Redevelopment of the Goodman Arts Centre was expected to cost , and the number of available spaces was to increase from 96 to 144 tenants. Newspaper TODAY reported that many artists reacted positively to this announcement, though some expressed concerns on the concept of sharing a space or older artists adjusting to the new scheme. The Goodman Arts Centre opened in early 2011.

==Details==
The Goodman Arts Centre is located in the Mountbatten neighbourhood. Situated between Mountbatten Road and Goodman Road, the compound has 15 blocks. Editor Terence Chong describes the building as having a "peaceful ambience unlike the frenzied atmosphere in Little India" due to its greenery and 1960s modernist architecture, and according to him, artists under the Art Housing Scheme attribute the aforementioned elements of the Goodman Arts Centre as "inspirational".

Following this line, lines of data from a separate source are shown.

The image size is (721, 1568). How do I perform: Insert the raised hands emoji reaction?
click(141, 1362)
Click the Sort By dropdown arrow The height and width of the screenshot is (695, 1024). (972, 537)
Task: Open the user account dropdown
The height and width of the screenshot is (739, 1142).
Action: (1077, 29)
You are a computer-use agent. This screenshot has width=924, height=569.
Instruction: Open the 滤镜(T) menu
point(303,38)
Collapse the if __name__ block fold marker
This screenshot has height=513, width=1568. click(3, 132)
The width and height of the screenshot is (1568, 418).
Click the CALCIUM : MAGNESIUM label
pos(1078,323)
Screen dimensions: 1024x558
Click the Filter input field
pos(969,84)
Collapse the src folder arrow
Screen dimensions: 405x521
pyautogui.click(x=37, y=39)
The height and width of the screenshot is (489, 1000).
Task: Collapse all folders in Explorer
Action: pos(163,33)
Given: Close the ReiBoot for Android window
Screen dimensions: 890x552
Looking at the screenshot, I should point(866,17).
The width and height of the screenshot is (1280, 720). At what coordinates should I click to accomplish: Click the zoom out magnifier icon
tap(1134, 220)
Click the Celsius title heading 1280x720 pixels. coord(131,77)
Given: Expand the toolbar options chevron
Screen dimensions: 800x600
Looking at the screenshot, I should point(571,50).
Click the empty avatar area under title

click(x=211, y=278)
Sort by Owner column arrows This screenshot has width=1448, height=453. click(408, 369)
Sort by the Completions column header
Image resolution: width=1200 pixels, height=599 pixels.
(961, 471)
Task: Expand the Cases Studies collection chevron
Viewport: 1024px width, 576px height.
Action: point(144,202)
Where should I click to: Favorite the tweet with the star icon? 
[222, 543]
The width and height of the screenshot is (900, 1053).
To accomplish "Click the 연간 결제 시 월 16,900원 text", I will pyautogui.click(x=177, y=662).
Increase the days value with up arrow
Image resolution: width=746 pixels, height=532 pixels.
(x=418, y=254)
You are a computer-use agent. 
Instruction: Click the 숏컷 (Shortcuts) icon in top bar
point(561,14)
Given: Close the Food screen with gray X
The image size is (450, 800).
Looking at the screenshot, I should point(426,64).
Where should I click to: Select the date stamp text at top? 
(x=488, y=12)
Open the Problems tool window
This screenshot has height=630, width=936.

Furthermore, they also felt that the building provided legitimised their work and gave them permanence. However, artists under the scheme also voiced discontent with various facilities within the building, such as the lack of en suite toilets and narrow stairways. The Goodman Arts Centre also houses the corporate office of the NAC as the NAC wanted a closer working relationship with artists. As of 2026, the Goodman Arts Centre offers 77 units, according to Ong Sor Fern of The Straits Times.